In [None]:
%matplotlib inline
import matplotlib.pyplot as plt

In [None]:
import torch
import torch.nn.functional as F
from transformers import AutoTokenizer, AutoModel
import pandas as pd
from scipy.spatial import distance as ssd
import numpy as np

#### Data dictionary

The voice dataset has many different fields. This notebook introduces a semantic search of those fields.

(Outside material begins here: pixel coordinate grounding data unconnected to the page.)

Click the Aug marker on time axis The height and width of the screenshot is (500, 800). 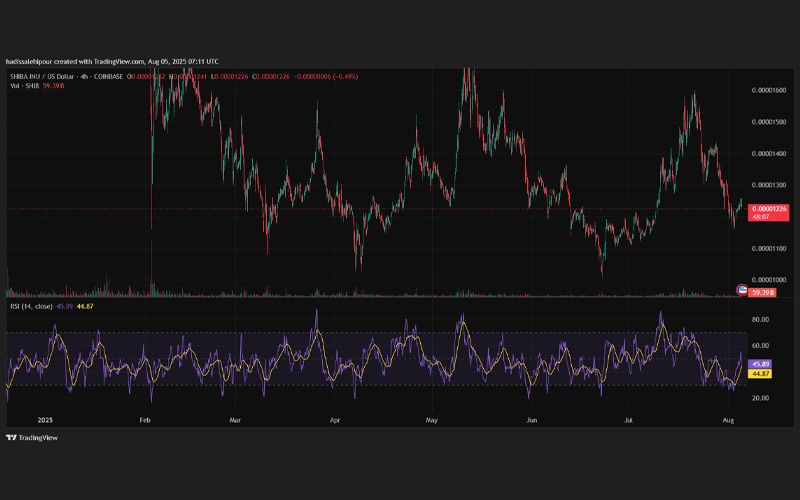click(x=729, y=420)
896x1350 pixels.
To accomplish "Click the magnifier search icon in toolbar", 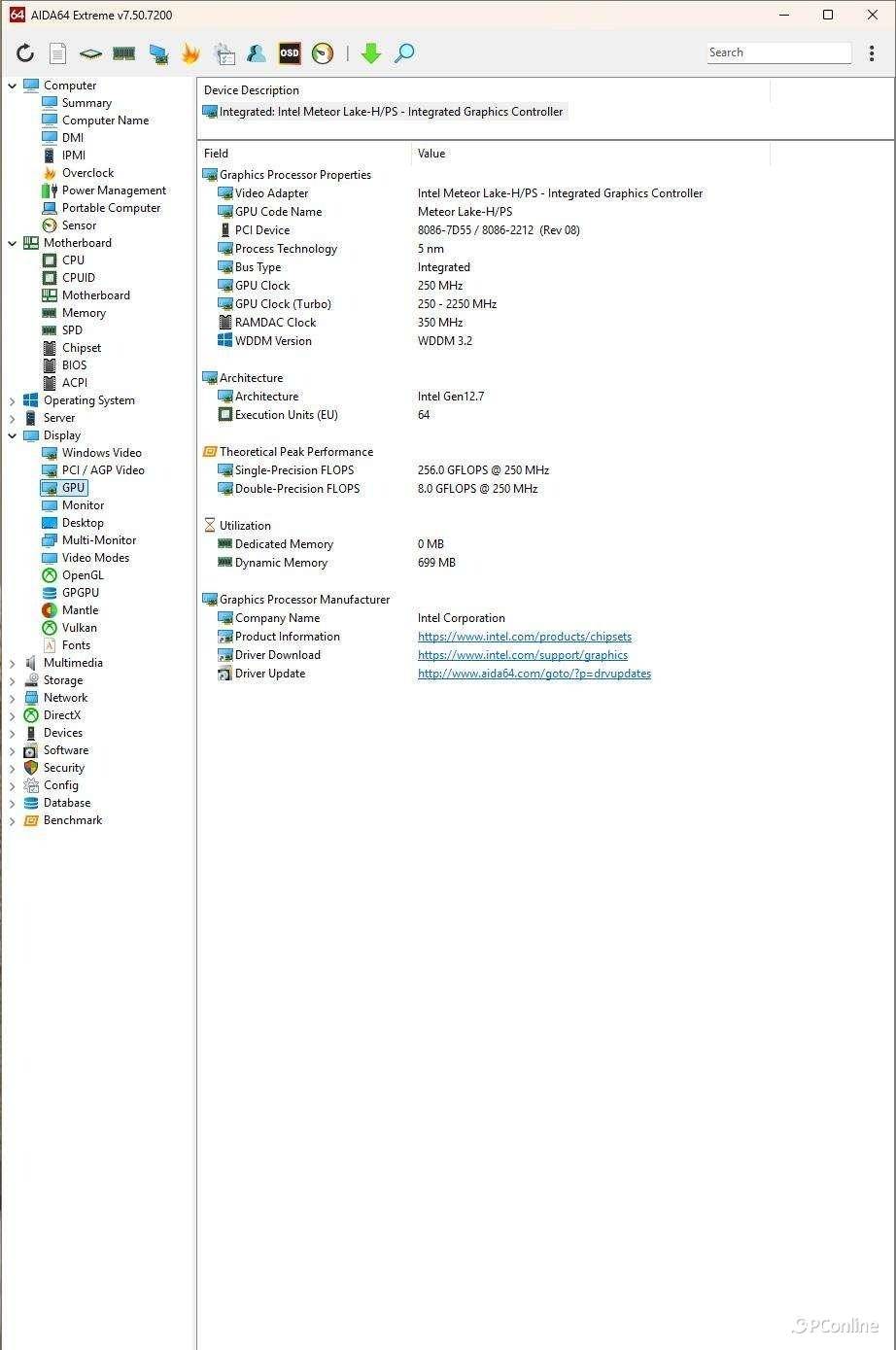I will click(404, 53).
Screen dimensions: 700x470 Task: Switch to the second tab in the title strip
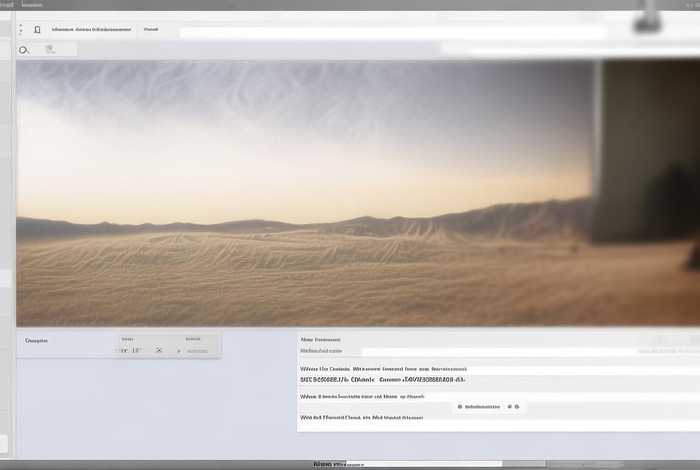[x=32, y=5]
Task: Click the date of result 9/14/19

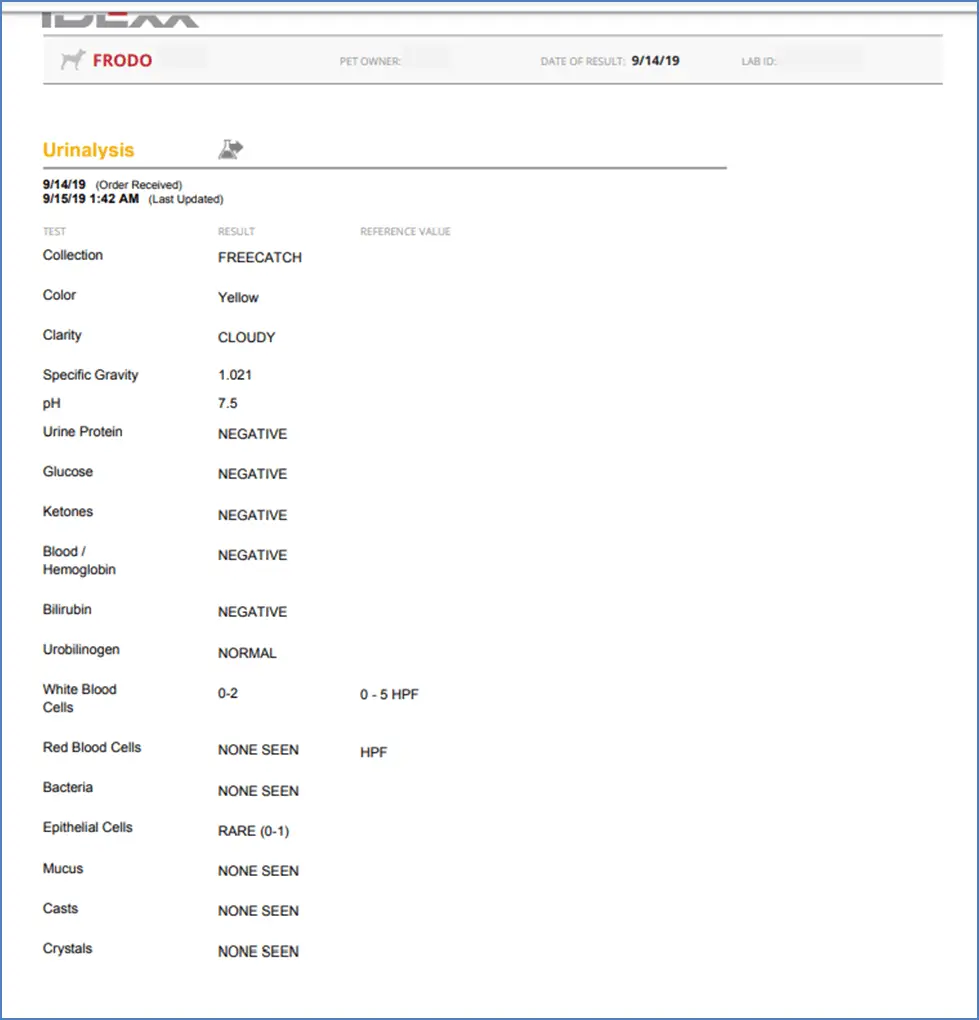Action: point(655,61)
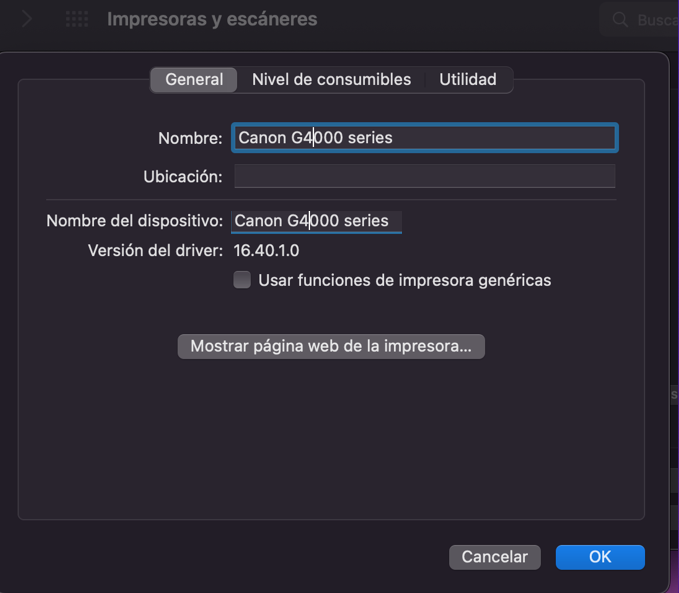This screenshot has width=679, height=593.
Task: Click the Cancelar button
Action: 494,557
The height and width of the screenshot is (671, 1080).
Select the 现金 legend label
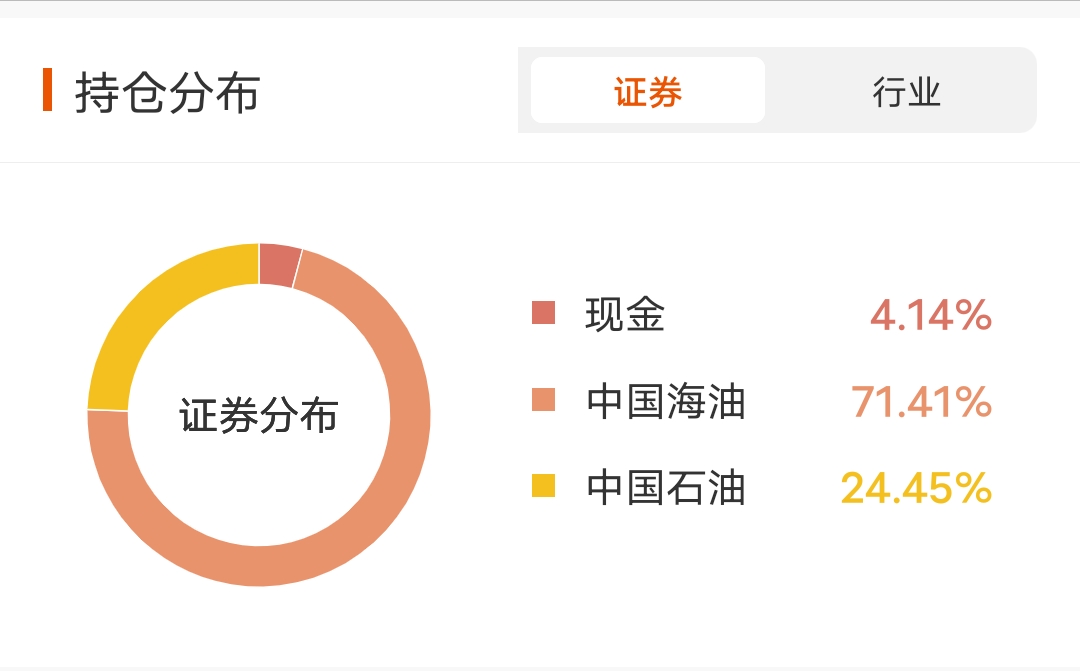[625, 314]
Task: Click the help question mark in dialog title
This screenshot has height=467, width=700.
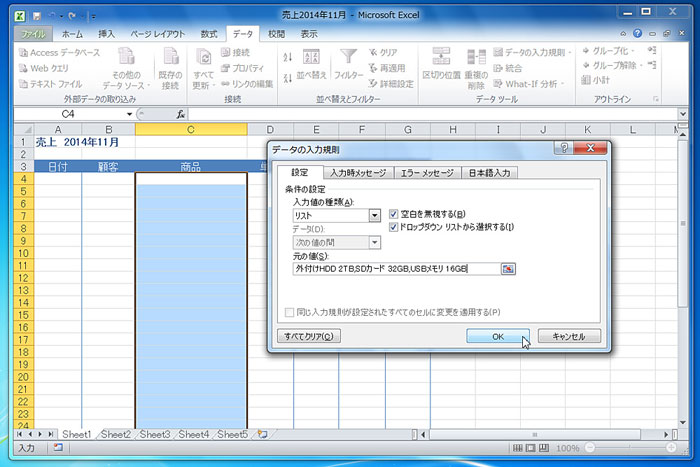Action: click(x=564, y=148)
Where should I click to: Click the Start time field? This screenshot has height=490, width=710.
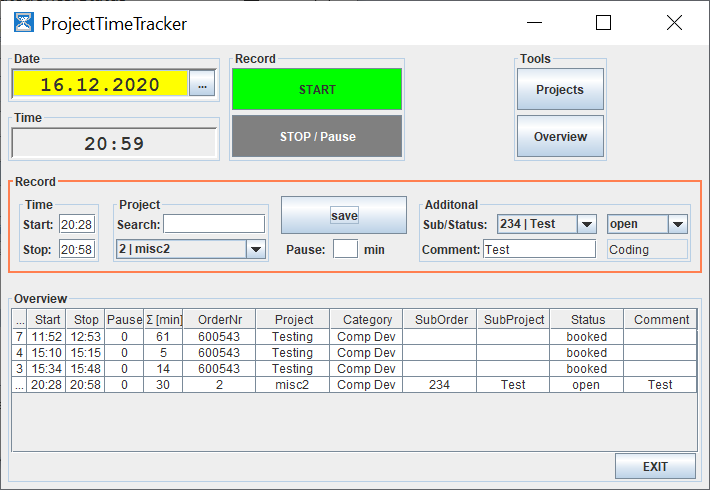coord(76,224)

Let's first read the the data dictionary into a pandas dataframe.

In [None]:
rcdict = pd.read_csv('bridge2ai-Voice/bridge2ai-voice-corpus-1//b2ai-voice-corpus-1-dictionary.csv')
rcdict.head()

In [None]:
sentences = rcdict['Field Label'].values.tolist()
print(len(sentences))
sentences[:10]

#### Turning sentences into numbers

We will use MiniLM model from HuggingFace for generating sentence embeddings

In [None]:
#Mean Pooling - Take attention mask into account for correct averaging
def mean_pooling(model_output, attention_mask):
    token_embeddings = model_output[0] #First element of model_output contains all token embeddings
    input_mask_expanded = attention_mask.unsqueeze(-1).expand(token_embeddings.size()).float()
    return torch.sum(token_embeddings * input_mask_expanded, 1) / torch.clamp(input_mask_expanded.sum(1), min=1e-9)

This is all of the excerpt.